糖尿病 症状 眠気

糖尿病の症状としての眠気と低血糖の状態としての眠気について

糖尿病の症状として真っ先に出て来るものは、血糖値が高くなる事です。

血糖値とは血液の中にあるブドウ糖の濃度の事です。高過ぎても低過ぎても人体にとって問題が生じます。

ブドウ糖とは、筋肉を動かしたり脳を働かせるために必要なエネルギー源です。糖尿病とはブドウ糖が上手くエネルギー源として細胞に取り込めないために血液中にたくさん残ってしまっている状態なのです。

血糖値が高い状態になると、尿にブドウ糖が検出されるようになります。

そして、それでもなお血糖値が高い状態が続くと、よく言われる糖尿病の症状が現われるようになります。

いわゆる「のどや口が異常なほど渇く・多飲多尿」などの症状です。

それらの症状の他にも疲れやすい・眠気が強いなどの症状が現われる事もあるとも言われています。

これは糖尿病の患者さんのお話になりますが、仕事が忙しいので疲れているのかと思っていたが、仕事中にも強い眠気を感じるようになったと言います。

これは筋肉や脳を働かせるために必要なブドウ糖がエネルギー源として正常に使われていないために起こる症状なのです。

身体を動かすためのエネルギー源が正常に取り込めていないので、身体はエネルギーが足りない状態になり、当然疲れやすくなります。
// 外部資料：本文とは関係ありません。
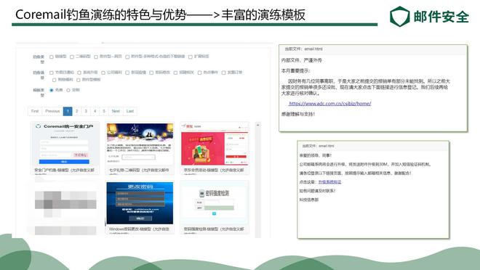
Task: Select the 定制 template type radio button
Action: click(68, 90)
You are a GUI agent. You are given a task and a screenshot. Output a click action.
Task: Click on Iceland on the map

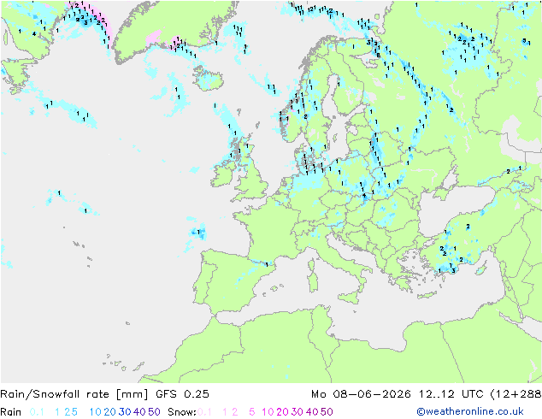[209, 78]
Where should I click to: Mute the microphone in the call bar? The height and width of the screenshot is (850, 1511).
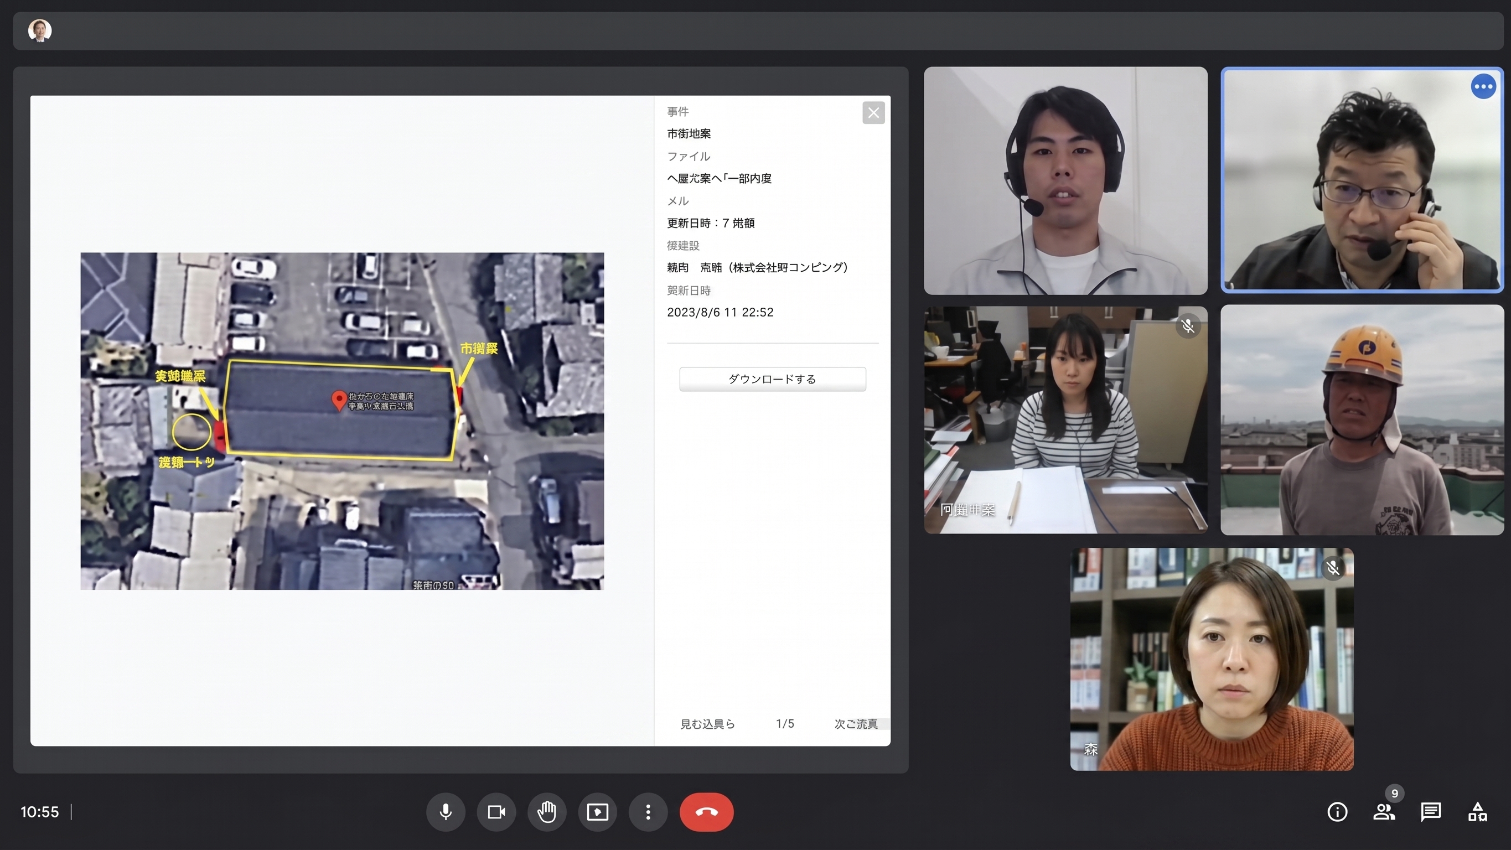[446, 812]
そして、眠気が現われるのです。

この糖尿病の症状としての眠気は特に食後に現われやすいと言われています。

それを言うと、「そりゃあ、食事のあとお腹がいっぱいになった時には眠くなるものだろう」という反論が出るかと思われます。

確かに血糖値が正常な人であってもお腹がいっぱいになればちょっとくらいは眠くなるものですが、それが上記の糖尿病の患者さんのお話のように異常なまでに眠くなって、ついには仕事中にまで強い眠気が現われるのは異常です。

また、糖尿病の症状としての眠気とともに、糖尿病の治療薬の飲み過ぎやインスリン注射などの要因で低血糖になってしまって眠気が現われる事もあると言います。
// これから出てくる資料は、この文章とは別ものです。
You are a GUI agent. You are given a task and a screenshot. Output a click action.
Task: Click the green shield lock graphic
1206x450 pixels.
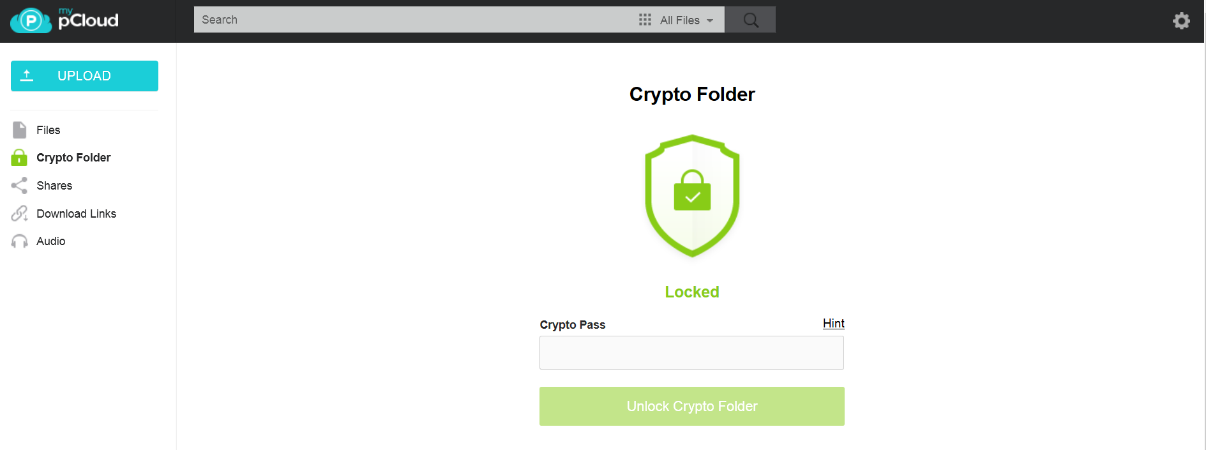692,195

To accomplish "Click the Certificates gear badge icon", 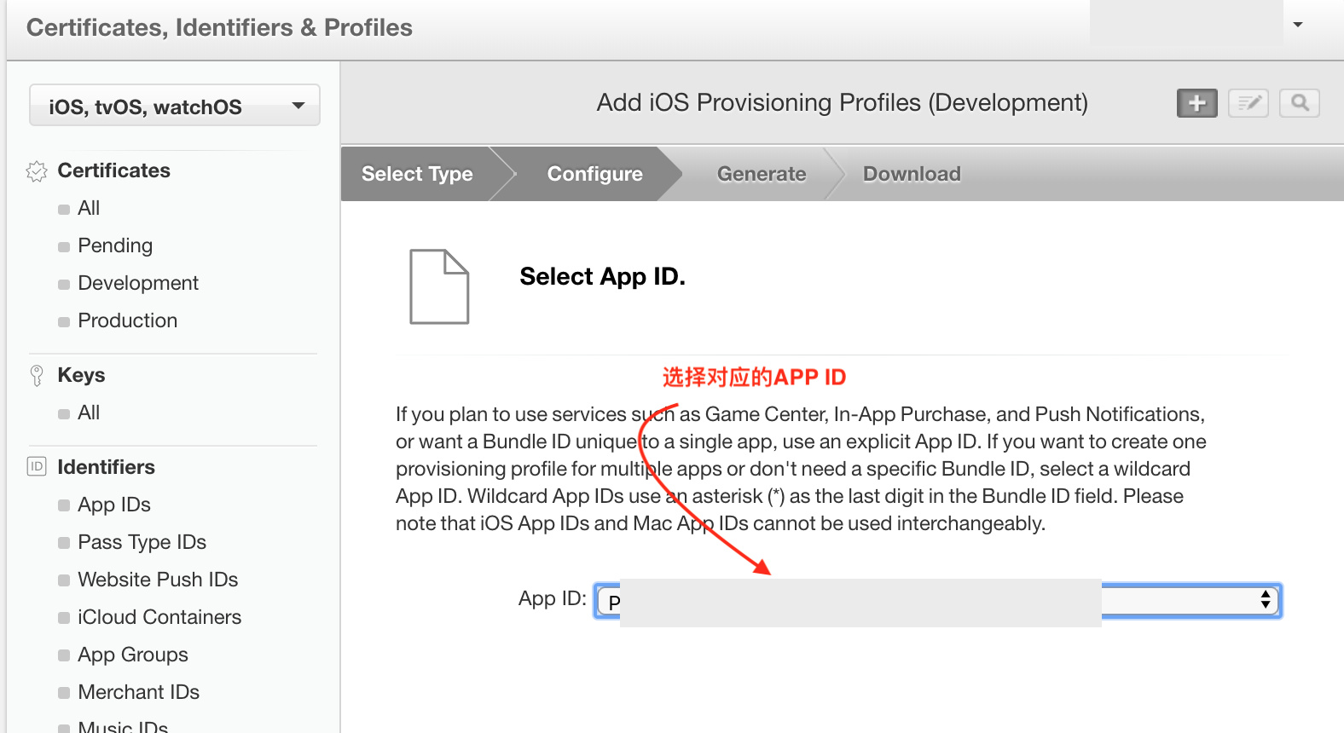I will point(37,171).
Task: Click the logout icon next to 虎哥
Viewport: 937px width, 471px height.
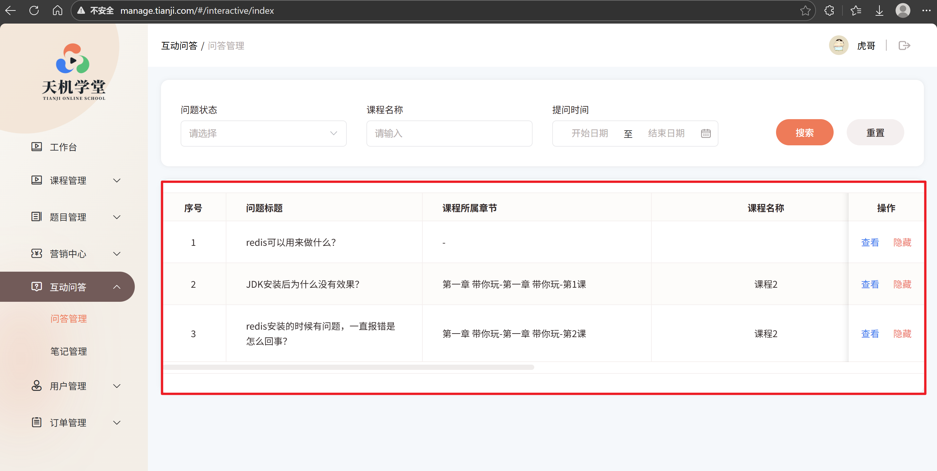Action: coord(904,45)
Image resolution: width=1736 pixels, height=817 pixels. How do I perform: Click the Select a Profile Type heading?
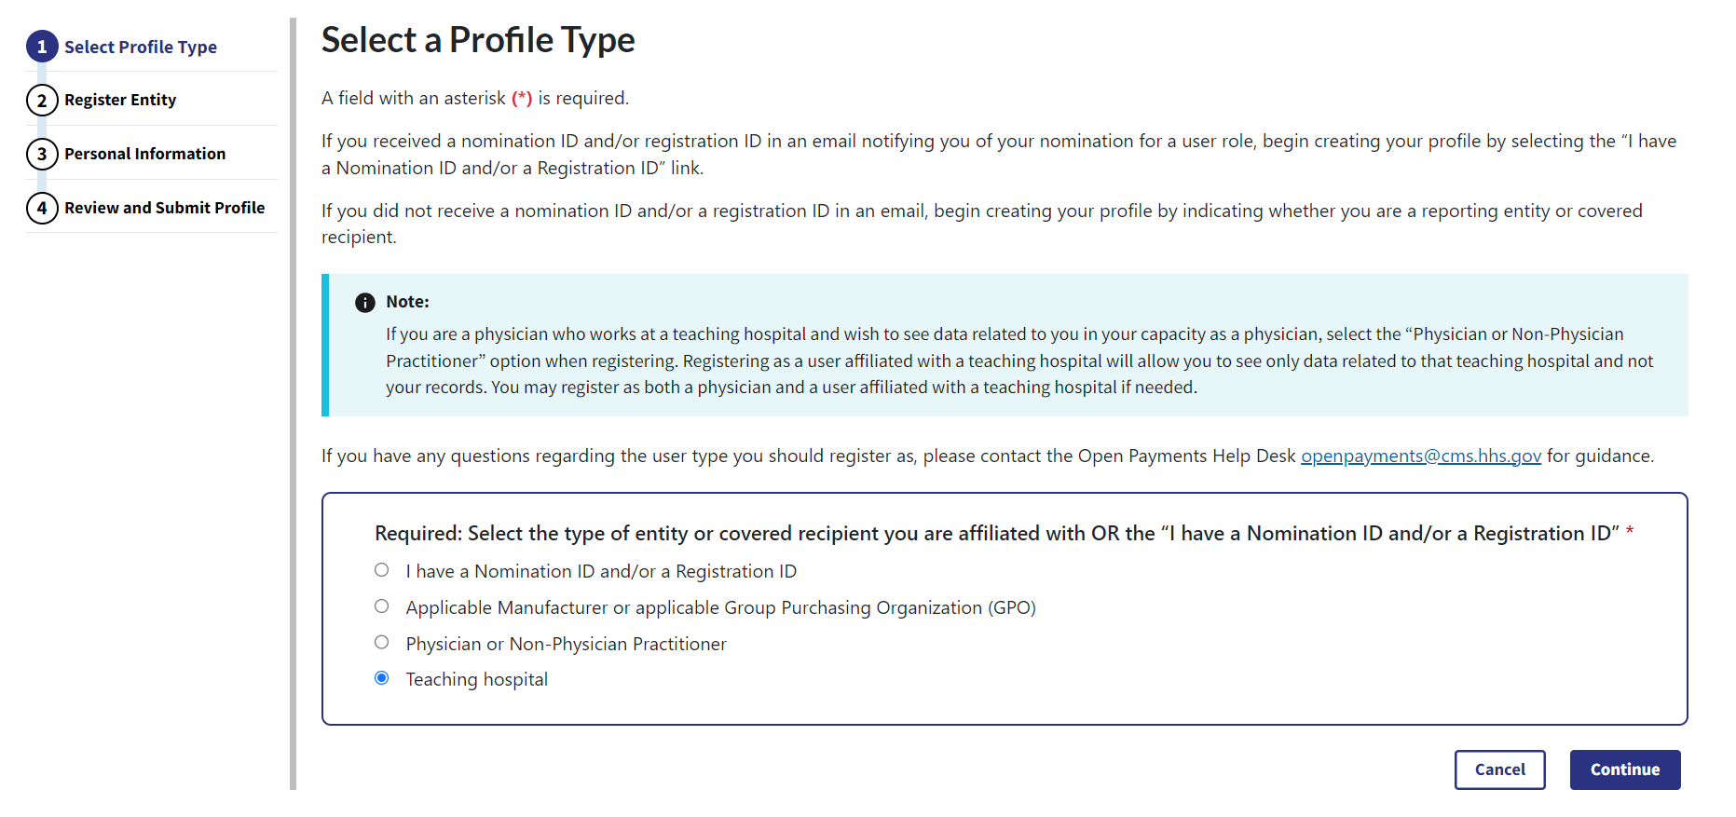tap(478, 40)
糖尿病になると脳のエネルギー源であるブドウ糖が上手くエネルギー源として活用されなくなるという話は前にしましたが、ブドウ糖の供給が少なくなると、脳はブドウ糖が足りないものと判断し、血糖値を上げるためのホルモンを分泌するよう命令を出します。それによって低血糖発作を起こります。

低血糖発作としては冷や汗をたくさんかく・動悸がする・手足に冷えを感じる・手足の筋肉が痙攣する・動悸・手や指が震えるなどが現われますが、その低血糖発作の中でも人体を構成する細胞がブドウ糖不足になった場合に起こる症状として、眠気が出る・全身倦怠感が現われる・集中力がなくなる・めまいがする・甘いものが欲しくなるなどの症状が現われるようになると言うのです。
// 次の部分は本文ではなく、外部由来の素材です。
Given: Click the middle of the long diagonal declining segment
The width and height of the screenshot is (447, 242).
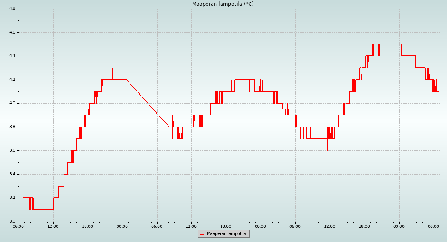Looking at the screenshot, I should point(148,103).

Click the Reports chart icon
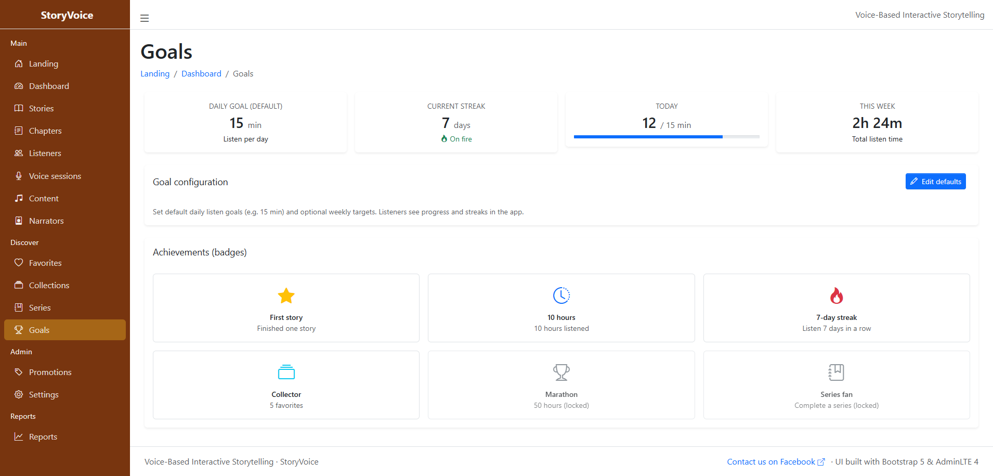click(19, 436)
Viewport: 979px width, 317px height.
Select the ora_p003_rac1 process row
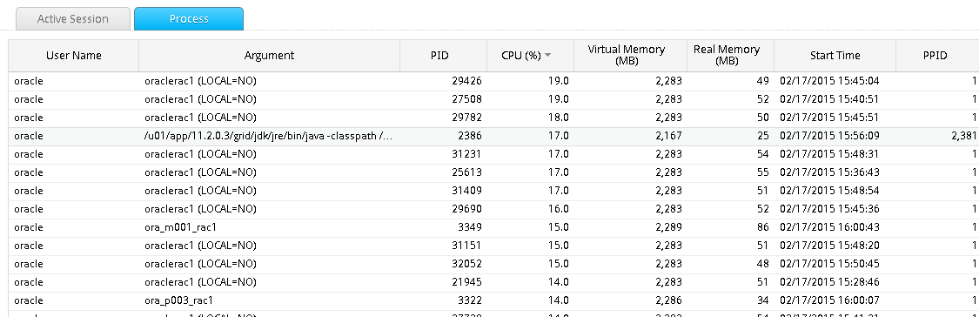(494, 300)
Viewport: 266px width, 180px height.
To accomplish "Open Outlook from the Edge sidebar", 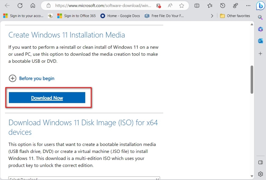I will pos(260,41).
そして、糖尿病の患者さんがあまりにも頻繁に低血糖の状態を起こすと、ちょっと低血糖状態になったくらいでは低血糖発作が起こらなくなる、つまり、上記の血糖値を上げようとするシステムが働かなくなってしまうと言います。

しつこく言うようで恐縮ですが、血糖値は高過ぎても低過ぎても人体にとっては支障がありますので、低血糖発作が起こらないのも問題があります。いくら血糖値が高いからと言っても糖尿病の治療薬の飲み過ぎは恐ろしい事になりますので絶対におやめ下さい。

こちらではあくまでも糖尿病の症状としての眠気と糖尿病の薬物療法によって低血糖状態になった場合の眠気を取り上げてお話しましたが、「強い眠気=糖尿病」とは言い切れません。そして、それ以外の要因でも眠気が起こる場合があります。

「たかが眠気」とあなどらず、眠気が異常に強い状態が続いているのであれば、医療機関を受診される事をおすすめします。